As Hannibal Lokumbe enters the Philadelphia Detention Center in the city’s Northeast, he’s already listening for inspiration.
The bars close behind him with a motorized clang, which he identifies as a D-flat major. He wants to use that pitch in a new composition.
The 69-year-old composer makes his way into the prison gymnasium, which is humming with heating ductwork suspended from the ceiling. He mentally notes that tone.
“That sound is very important. It authenticates where you are, see?” said Lokumbe.
Lokumbe, is the final year of a three-season residency with the Philadelphia Orchestra, is working on a new piece to premiere next season. He has his new composition on his mind right now, looking for inspiration inside the prison.
But this is nothing new for him. Lokumbe has been visiting inmates in prisons around the country — wherever he happened to be staying — since 1974.
“In a way, we’re all in prison,” he said. “I want to remind people in this prison that they are still human beings. Many are here merely because they didn’t have the $700 or $800 to hire a good lawyer. How can I turn my back on people whom, in many cases, I could be among?”
Lokumbe grew up in Texas, where he still lives. He’s black with a large frame. By the time he turned 25, he says he had been wrongly detained by police 25 times.
“I’ve been stopped falsely so many times by police,” he said. “If I had not been trained by my grandfather on how to survive a police stop, I’d be here too.”
Lokumbe brought his own trumpet, and, before the dozen inmates arrived in the gym, he pulled various musical equipment out from under the stage — a conga, a snare drum — in case his hour with them evolved into playing music.
It didn’t. Instead, there was a lot of talking. After the inmates arrived — with warm greetings and hugs — Lokumbe passed out a notebook and pencil to each one. He told them he had made an arrangement with the prison that, should there be a shakedown in their cell, the notebooks would not be seized.
He asked them to open the notebooks and write down four principles, which he hoped they would take to heart:
- Renounce violence.
- Acknowledge the presence of the divine. (“What you call the divine is up to you.”)
- Keep a journal for yourself and your children.
- Fall in love with forgiveness.
One inmate took issue with the last principle.
“My life experience has taught me that I’m able to forgive other people, but I haven’t been able to forgive myself,” said inmate Rene L. Lloyd. “I keep beating myself up for actions I did years ago.”
Lokumbe assured him that self-forgiveness is possible “once you see the divine is in you. You’ll see it by how you treat others.”
Lokumbe is in the process of composing “Healing Tones,” a three-part piece for the Philadelphia Orchestra divided into what he calls veils. Veil 1 will be “Tones of Peace.” Veil 2 will be “Tones of War.”

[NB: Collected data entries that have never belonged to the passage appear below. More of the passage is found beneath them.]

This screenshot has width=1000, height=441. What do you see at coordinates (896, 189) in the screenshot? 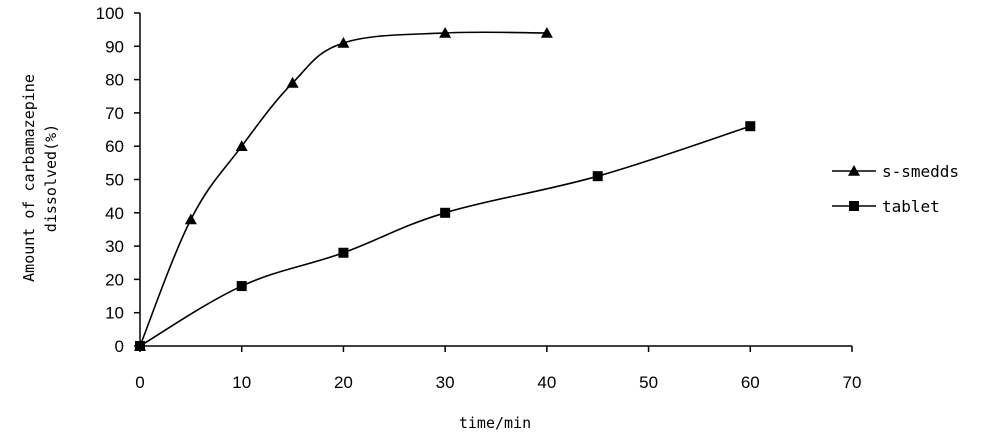
I see `legend: s-smedds tablet` at bounding box center [896, 189].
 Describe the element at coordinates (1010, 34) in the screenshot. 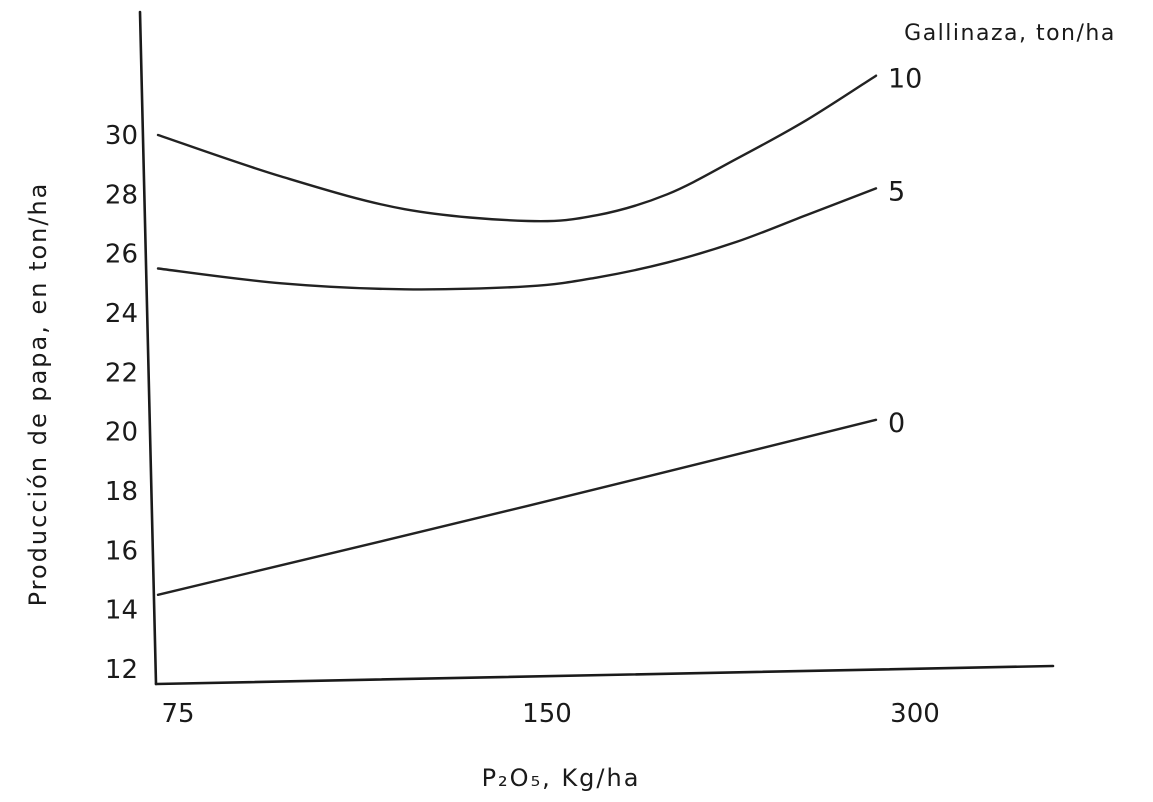

I see `legend-title: Gallinaza, ton/ha` at that location.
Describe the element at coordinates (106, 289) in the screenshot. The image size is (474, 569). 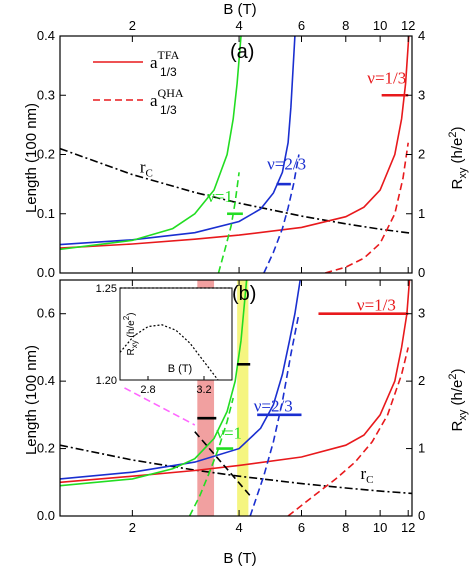
I see `inset-y-tick-label: 1.25` at that location.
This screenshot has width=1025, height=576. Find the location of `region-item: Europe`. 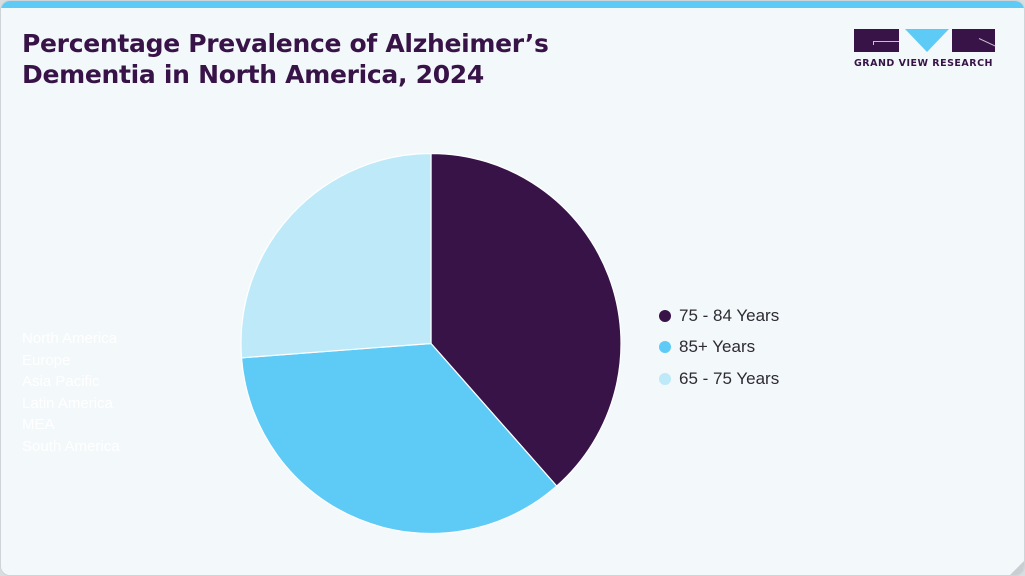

“I believe this orchestra can play anything, but their fingers are going to be sore,” he told the inmates. “They are gonna need massages and retreats after Veil 2.”
Veil 3 will be “Tones of Healing.”
“Some of the most healing moments in my life have been in prisons,” he said. “My last visit, I witnessed the resurrection of a brother. He wept for 2 ½ hours. It was a weeping of renewal. We all began to weep.”
Lokumbe planned to come back the following day, when he hopes the men would share some of what they would have written in their notebooks. He shared his own writings to start the exchange, including some poetry written on long strips of tissue paper, which might be the opening text of “Healing Tones.”
When you sing, my lord, there is no weeping in the land
The fields are golden with wheat, mother’s breasts are filled with milk
And their smiles float like clouds in the eyes of their children.
Inmate Antoine Reeves met Lokumbe during a previous visit, after passing by an open door and hearing him play trumpet. Talking with him was an epiphany.
“Ever since he laid those words on me — fall in love with forgiveness — I’ve been able to do it more,” said Reeves, who is awaiting sentencing. “As I’ve been hurt, I’ve done some wrong to people. I need to forgive them, and I want people to be able to forgive me, so we can move forward.”
Reeves said this is not his first time in jail. He hopes to be in the audience at Verizon Hall in 2019 — should he be on the outside by then — when the Philadelphia Orchestra premieres “Healing Tones.” It would be his first time inside the Kimmel Center.
“I want to go. I look forward to learning more about the orchestra,” he said. “Right now, I’m a fan of Lokumbe. I know eventually I’ll be a fan of the orchestra.”